Repeat the data below word for word, starting at the line that contains "Find the location of a particular element. The height" and ending at the line that contains "pyautogui.click(x=530, y=483)".
▬▬▬▬▬▬
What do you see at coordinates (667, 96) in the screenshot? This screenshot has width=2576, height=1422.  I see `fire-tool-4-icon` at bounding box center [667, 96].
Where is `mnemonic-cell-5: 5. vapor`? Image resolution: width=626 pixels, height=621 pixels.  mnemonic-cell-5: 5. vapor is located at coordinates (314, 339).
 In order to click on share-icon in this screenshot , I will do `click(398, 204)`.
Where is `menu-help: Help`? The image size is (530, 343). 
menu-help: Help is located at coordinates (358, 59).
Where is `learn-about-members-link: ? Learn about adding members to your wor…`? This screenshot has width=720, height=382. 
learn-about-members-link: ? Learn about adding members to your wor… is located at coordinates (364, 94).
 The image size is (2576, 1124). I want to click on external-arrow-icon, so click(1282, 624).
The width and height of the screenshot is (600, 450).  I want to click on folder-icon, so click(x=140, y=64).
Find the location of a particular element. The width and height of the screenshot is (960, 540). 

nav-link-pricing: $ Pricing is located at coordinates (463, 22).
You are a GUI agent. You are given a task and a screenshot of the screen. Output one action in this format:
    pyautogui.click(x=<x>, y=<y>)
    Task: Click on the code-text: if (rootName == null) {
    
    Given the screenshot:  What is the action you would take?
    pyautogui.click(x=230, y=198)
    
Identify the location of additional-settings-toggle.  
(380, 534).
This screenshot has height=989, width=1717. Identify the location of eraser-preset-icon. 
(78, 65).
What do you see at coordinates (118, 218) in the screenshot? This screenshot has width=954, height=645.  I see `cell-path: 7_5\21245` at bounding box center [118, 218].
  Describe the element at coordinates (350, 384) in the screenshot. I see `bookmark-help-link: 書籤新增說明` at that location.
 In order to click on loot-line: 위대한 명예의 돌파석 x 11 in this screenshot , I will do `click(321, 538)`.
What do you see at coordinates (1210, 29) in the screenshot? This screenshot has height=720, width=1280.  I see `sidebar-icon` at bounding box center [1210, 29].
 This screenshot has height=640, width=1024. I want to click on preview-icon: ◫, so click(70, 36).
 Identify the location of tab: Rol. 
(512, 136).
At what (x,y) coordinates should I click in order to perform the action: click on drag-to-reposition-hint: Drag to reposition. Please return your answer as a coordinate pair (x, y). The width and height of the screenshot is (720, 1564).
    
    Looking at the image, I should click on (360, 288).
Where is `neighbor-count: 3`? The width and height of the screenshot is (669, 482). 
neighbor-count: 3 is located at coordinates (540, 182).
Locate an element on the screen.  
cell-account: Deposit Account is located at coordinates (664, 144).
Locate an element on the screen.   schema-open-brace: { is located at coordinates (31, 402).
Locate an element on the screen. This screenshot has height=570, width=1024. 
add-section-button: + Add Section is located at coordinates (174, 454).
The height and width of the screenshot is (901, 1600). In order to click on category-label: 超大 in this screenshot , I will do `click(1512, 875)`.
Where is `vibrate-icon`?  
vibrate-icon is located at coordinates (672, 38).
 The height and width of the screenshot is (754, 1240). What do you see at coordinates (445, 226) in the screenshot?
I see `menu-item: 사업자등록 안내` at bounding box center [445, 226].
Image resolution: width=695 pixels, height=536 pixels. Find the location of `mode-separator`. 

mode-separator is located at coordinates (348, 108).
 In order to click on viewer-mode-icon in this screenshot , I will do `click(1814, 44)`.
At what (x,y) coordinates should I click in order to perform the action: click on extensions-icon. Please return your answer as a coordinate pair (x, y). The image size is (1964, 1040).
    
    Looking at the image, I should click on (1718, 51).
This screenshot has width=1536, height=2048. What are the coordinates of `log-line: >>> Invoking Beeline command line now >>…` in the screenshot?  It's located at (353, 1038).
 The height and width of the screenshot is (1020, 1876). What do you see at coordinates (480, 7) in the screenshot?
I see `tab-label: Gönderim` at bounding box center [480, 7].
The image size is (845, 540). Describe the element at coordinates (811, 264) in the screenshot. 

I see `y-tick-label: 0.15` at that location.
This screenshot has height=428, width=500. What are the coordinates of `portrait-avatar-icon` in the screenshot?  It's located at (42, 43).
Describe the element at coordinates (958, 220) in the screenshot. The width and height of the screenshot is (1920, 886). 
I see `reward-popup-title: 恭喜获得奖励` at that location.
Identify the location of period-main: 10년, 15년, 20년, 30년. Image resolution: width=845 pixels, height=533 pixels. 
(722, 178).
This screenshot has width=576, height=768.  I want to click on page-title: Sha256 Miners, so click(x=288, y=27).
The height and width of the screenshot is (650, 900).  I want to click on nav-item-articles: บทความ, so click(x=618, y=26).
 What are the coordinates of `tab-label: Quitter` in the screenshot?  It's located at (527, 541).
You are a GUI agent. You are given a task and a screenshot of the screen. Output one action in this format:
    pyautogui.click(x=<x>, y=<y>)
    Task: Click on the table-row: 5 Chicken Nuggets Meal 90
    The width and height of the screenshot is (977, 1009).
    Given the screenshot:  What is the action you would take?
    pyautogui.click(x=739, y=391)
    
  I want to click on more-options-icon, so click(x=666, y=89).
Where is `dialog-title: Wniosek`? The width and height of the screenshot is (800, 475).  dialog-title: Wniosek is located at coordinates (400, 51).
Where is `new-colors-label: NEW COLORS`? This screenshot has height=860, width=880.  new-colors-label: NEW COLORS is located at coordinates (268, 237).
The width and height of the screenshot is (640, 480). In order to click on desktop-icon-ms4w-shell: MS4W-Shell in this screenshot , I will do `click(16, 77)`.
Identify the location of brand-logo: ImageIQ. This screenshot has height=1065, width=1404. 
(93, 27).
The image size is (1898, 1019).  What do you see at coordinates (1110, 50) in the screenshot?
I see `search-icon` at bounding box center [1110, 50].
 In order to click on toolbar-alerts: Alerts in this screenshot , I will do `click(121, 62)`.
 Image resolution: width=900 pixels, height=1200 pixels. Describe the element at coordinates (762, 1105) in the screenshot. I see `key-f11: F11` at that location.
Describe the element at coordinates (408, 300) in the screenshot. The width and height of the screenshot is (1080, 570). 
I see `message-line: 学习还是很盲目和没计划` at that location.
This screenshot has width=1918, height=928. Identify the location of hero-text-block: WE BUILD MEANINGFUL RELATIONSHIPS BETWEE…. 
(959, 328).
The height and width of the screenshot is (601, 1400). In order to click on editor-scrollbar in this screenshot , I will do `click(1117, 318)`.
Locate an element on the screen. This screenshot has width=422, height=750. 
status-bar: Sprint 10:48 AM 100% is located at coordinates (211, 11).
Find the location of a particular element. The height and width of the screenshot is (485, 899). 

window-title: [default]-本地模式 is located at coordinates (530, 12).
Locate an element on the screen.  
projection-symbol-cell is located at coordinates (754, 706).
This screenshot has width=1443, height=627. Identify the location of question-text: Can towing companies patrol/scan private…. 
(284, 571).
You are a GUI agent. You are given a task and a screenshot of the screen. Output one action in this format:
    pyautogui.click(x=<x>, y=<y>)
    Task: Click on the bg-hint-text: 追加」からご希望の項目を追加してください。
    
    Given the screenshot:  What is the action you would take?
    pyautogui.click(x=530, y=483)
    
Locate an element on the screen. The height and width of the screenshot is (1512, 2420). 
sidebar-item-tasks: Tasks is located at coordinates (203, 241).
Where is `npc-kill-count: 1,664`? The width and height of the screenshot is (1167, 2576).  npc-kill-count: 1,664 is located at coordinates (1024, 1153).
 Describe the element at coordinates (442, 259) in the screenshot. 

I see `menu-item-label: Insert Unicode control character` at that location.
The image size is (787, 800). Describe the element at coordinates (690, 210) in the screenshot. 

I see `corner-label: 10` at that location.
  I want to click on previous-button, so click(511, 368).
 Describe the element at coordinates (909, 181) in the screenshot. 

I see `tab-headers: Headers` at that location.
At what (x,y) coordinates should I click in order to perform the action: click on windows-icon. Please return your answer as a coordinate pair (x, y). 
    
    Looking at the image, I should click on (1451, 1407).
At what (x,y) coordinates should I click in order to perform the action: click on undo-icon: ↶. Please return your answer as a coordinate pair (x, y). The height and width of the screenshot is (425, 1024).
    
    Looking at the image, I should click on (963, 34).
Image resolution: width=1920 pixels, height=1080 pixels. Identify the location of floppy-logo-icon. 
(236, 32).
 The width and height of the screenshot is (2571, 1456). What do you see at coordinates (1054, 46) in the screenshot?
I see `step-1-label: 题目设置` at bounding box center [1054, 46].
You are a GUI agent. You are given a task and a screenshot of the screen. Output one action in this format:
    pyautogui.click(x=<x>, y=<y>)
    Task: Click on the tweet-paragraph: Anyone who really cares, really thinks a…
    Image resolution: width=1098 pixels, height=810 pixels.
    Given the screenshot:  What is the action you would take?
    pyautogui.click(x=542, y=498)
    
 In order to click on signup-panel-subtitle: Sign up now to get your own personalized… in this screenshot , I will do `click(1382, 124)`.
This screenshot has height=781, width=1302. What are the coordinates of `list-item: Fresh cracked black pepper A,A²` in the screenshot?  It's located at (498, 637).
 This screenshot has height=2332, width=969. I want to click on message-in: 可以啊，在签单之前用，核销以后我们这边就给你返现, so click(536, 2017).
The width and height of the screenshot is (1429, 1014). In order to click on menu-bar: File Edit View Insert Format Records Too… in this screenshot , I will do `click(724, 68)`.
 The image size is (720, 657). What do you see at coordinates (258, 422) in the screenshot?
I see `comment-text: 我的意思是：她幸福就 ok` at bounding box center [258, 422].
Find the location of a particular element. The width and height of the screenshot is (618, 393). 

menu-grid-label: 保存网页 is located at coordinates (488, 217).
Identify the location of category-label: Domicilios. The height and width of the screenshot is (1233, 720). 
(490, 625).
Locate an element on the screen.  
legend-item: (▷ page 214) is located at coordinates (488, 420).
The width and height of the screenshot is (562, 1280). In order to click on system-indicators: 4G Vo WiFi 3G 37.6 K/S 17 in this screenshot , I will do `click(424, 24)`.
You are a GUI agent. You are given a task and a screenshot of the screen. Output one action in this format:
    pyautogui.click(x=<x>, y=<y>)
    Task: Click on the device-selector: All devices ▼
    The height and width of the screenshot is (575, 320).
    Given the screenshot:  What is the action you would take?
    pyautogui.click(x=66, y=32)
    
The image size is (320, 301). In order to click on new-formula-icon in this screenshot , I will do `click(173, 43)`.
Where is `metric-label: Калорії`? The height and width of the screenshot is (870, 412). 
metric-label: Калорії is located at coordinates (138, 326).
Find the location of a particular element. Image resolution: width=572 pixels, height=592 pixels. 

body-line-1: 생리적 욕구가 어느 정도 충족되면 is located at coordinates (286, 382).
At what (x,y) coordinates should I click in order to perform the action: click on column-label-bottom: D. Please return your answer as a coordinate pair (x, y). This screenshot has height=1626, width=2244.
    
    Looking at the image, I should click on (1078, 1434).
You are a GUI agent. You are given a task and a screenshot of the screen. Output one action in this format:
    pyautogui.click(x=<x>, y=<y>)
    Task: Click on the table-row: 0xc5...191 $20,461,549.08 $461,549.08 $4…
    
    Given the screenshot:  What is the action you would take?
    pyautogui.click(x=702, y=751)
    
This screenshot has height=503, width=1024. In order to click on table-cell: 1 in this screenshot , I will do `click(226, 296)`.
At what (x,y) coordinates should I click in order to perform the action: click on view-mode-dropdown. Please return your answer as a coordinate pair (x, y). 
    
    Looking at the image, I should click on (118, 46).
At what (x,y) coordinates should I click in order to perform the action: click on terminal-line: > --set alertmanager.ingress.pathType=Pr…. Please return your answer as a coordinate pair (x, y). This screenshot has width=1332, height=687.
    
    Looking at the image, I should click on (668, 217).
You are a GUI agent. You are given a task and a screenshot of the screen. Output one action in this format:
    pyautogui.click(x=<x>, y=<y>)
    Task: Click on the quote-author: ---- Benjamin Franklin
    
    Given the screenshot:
▬▬▬▬▬▬
Answer to the problem =>
Find the location of a particular element. The height and width of the screenshot is (485, 899). 

window-title: [default]-本地模式 is located at coordinates (530, 12).
Locate an element on the screen.  
projection-symbol-cell is located at coordinates (754, 706).
This screenshot has width=1443, height=627. Identify the location of question-text: Can towing companies patrol/scan private…. 
(284, 571).
You are a GUI agent. You are given a task and a screenshot of the screen. Output one action in this format:
    pyautogui.click(x=<x>, y=<y>)
    Task: Click on the bg-hint-text: 追加」からご希望の項目を追加してください。
    
    Given the screenshot:  What is the action you would take?
    pyautogui.click(x=530, y=483)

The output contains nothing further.